Illinois Policy Institute/ Vincent Caruso

A proposal in the Illinois House would allow lawmakers to forgo their annual cost-of-living increase in base salary. The move comes after former lawmakers sued for back pay.

Weeks after a Cook County judge ruled it unconstitutional for the Illinois General Assembly to reject its own pay raises, a bill filed in the Illinois House of Representatives seeks to let state lawmakers do just that.

State Rep. Maurice A. West II, D-Rockford, filed House Bill 3855 on July 19. The bill would allow lawmakers to forgo annual cost-of-living increases granted to the General Assembly under state law.

The money lawmakers would give up would instead go to the state’s severely underwater pension system.

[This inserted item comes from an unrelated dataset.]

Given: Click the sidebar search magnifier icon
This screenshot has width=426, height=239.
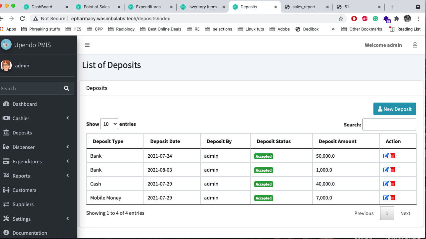Looking at the screenshot, I should tap(66, 88).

The state pension systems were projected to end fiscal year 2019 with deficits of $136.8 billion.

Lawmakers could opt out of their cost-of-living increase at any point during the fiscal year under HB 3855. Upon opting out, the bill would require lawmakers to repay each cost-of-living increase earned up to that point, with the state depositing those funds into the pension systems.

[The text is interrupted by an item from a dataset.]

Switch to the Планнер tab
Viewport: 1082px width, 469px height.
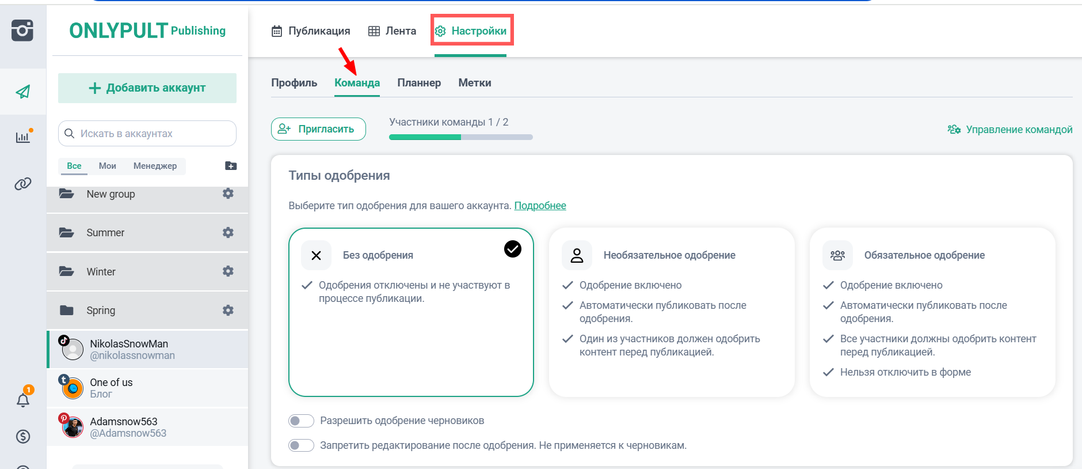point(418,83)
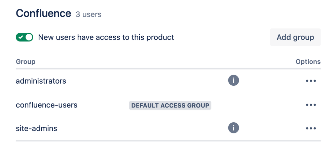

Until this year, the Illinois General Assembly had voted each year since 2009 to “freeze” its annual cost-of-living increase. And pending the outcome of a lawsuit brought by two former lawmakers, all those nixed pay raises could still reach lawmakers’ pockets.

On July 2, Cook County Circuit Judge Franklin Valderrama ruled the Illinois Constitution prohibits changes to lawmaker compensation in the middle of a lawmaker’s term. The judge has not yet ordered the state to issue back paychecks, but has scheduled another hearing for Aug. 7.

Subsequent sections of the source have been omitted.